→ **Records for this exercise**

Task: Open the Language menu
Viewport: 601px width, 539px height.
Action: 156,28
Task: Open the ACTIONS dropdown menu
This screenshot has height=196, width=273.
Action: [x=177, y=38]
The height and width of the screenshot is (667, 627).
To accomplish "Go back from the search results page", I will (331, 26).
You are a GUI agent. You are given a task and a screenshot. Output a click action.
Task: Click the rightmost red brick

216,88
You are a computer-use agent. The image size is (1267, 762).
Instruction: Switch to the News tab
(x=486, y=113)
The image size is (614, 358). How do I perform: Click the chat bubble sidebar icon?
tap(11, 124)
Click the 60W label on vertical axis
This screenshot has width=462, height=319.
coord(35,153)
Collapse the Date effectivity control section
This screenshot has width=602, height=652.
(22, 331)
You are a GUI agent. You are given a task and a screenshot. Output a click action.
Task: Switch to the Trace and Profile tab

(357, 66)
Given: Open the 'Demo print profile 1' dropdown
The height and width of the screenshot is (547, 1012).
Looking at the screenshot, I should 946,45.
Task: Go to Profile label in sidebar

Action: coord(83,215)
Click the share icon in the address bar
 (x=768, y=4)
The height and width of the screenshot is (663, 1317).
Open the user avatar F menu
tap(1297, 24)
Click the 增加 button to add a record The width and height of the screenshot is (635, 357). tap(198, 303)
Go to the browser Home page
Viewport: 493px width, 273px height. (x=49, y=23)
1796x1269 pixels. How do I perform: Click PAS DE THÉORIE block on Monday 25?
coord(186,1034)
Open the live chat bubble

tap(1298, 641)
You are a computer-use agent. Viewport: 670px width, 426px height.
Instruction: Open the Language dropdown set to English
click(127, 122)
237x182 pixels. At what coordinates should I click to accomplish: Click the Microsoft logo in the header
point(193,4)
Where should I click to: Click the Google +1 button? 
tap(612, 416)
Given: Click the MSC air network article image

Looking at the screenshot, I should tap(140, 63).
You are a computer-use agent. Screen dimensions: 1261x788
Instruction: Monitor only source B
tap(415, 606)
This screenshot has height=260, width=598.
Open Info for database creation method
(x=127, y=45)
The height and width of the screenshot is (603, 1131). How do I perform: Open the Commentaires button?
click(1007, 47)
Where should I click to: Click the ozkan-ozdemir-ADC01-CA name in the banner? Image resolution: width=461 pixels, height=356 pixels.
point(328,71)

→ **What is required**
When a line in the data above contains the string "computer", copy that line.

→ **Result**
You are a computer-use agent. The image size is (1267, 762).
You are a computer-use agent. Viewport: 670px width, 426px height.
You are a computer-use agent. Screen dimensions: 1261x788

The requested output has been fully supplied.